Implementation Considerations

Unlike the add-checkpoint endpoint, the add-entries endpoint is not processed as a single atomic transaction. A mirror SHOULD permit multiple clients to concurrently send requests to the endpoint. This avoids a denial-of-service attack if one client begins an add-entries stream but pauses it partway through. Additionally, clients and mirrors MUST continue operating correctly if an add-entries stream is interrupted. The API is designed to support this with minimal synchronization.

When checking the upload_start and upload_end values, the mirror MUST act on some valid copy of its pending checkpoint and next index state. However, it MAY act on stale data without impacting correctness of the protocol. That is, it is not necessary to globally synchronize this check with add-checkpoint handling, or other instances of add-entries.
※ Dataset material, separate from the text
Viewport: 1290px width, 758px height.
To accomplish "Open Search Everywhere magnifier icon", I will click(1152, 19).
When committing authenticated entries to the pending entries list, it is possible that, due to a concurrent instance of add-entries, some entries have already been added to the pending entries list or the mirror. Mirrors MUST correctly handle this case and continue operating correctly. This may require synchronization of individual log resources. In doing so, the mirror MAY assume that the two copies of the entries are identical. They will both be proven consistent with the pending checkpoints.
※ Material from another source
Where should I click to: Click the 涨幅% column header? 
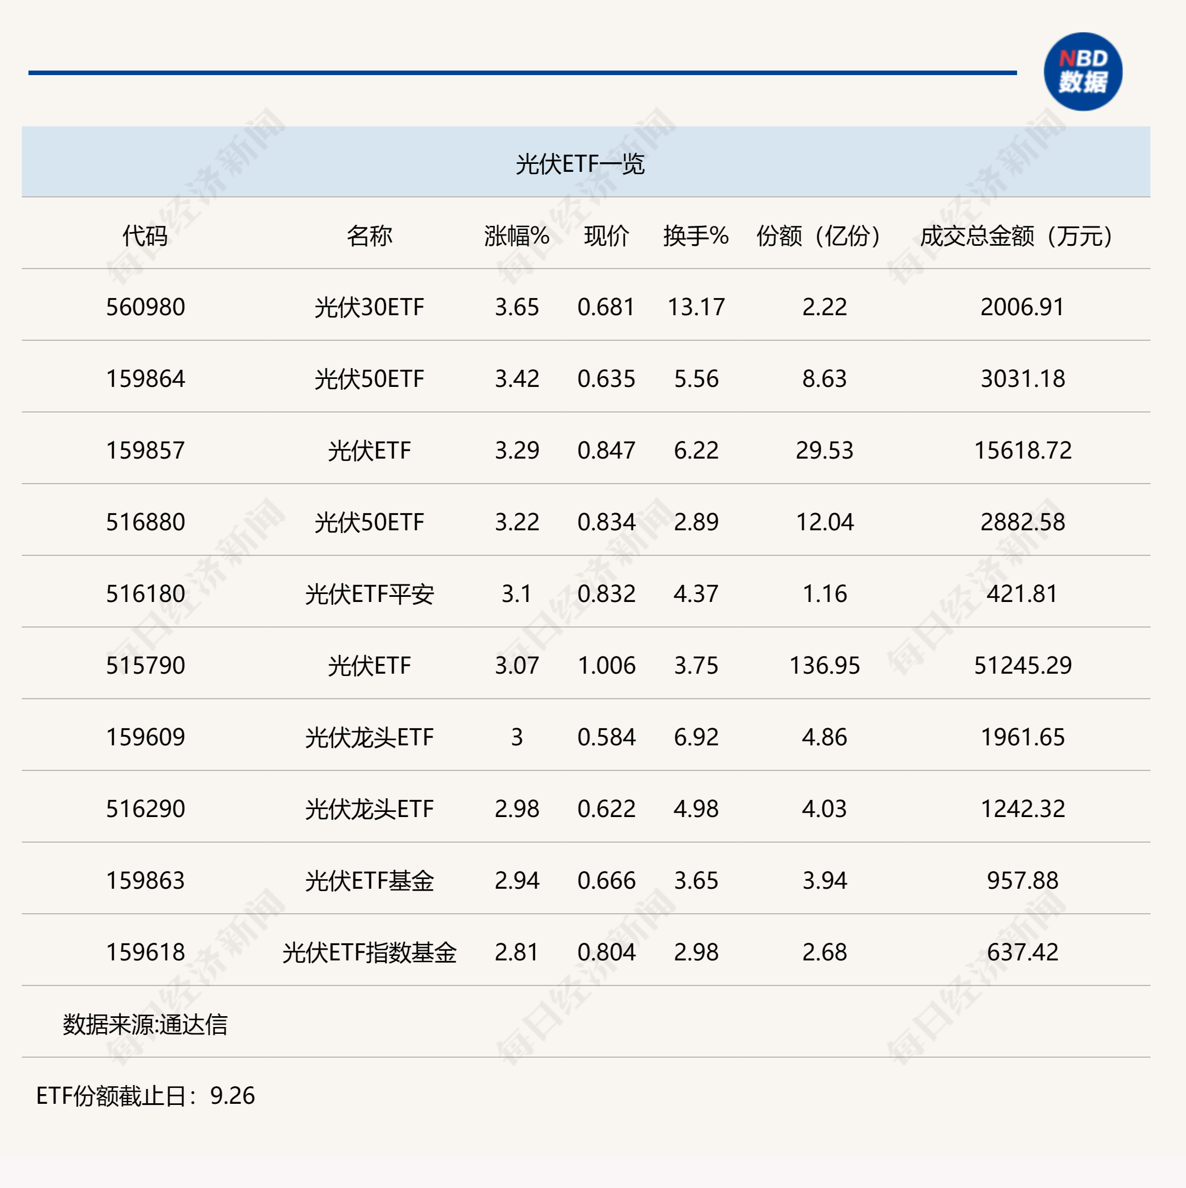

When updating the mirror checkpoint to upload_end, it is possible that some concurrent instance of add-entries has already updated the mirror checkpoint to upload_end or past it. In this case, the mirror MUST NOT rewind the checkpoint and MUST instead skip the update.
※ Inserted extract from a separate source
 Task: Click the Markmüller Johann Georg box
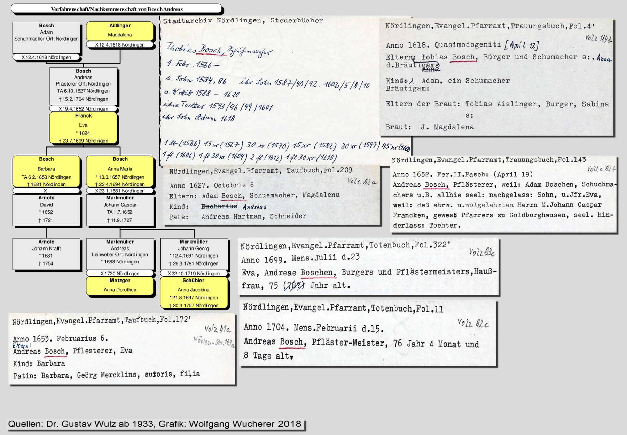(x=194, y=253)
Entry packages are divided at multiples of 256 to align with the entry bundle representation in the tiled log interface. It is expected that most implementations will compute exactly one entry bundle from each entry package and commit it directly to log storage when the package is authenticated.

A mirror that uses a different representation MAY buffer entry packages and defer committing them. For example, if the mirror internally stores entry bundles of size 512, it might commit entry packages two at a time.

A mirror MAY process an entry package without waiting for the previous entry package to be durably committed to storage. However, the mirror MUST NOT sign or update its mirror checkpoint until all entries are durably committed. If the mirror commits entries out of order, it MUST correctly compute the next entry to be the first missing entry, even if some subsequent entries have been committed. Mirror clients will then reupload the subsequent entries.

A mirror MAY additionally implement other update processes, provided it continues to correctly operate add-entries and never violates its cosigner requirements on mirror checkpoints.

Pruning and Retention Policies

As with a tiled transparency log, a mirror maintains a minimum index value to support pruning. The discussion for origin logs also applies to mirrors. In particular, without a retention policy for when pruning is permitted, mirrors MUST NOT be pruned. That is, the minimum index value MUST be set to zero.

Given a retention policy, minimum indices for mirrors MAY be maintained independently from that of the origin log. A retention policy MAY require that mirrors retain data for longer than the origin log, in which case the mirror's minimum index will be kept at a lower value than the origin log's. However, for a new mirror to be initialized at a lower minimum index than the origin log, the missing entries MUST be available from some other source, e.g. another mirror.

Conversely, a retention policy MAY permit mirrors to retain less data than the origin log and set a higher minimum index. For example, a log ecosystem MAY permit new mirrors to start from some recent index, to reduce the initial bandwidth cost of bootstrapping the mirror. However, in this case, log clients MUST NOT treat the mirror as contributing to a quorum for entries below its minimum index.

A mirror that is already mirroring a log at some minimum index MAY lower its minimum index, provided the newly-mirrored entries can be obtained, e.g., via another mirror. Before committing these entries, the mirror MUST authenticate them against its mirror or pending checkpoint by checking a subtree consistency proof.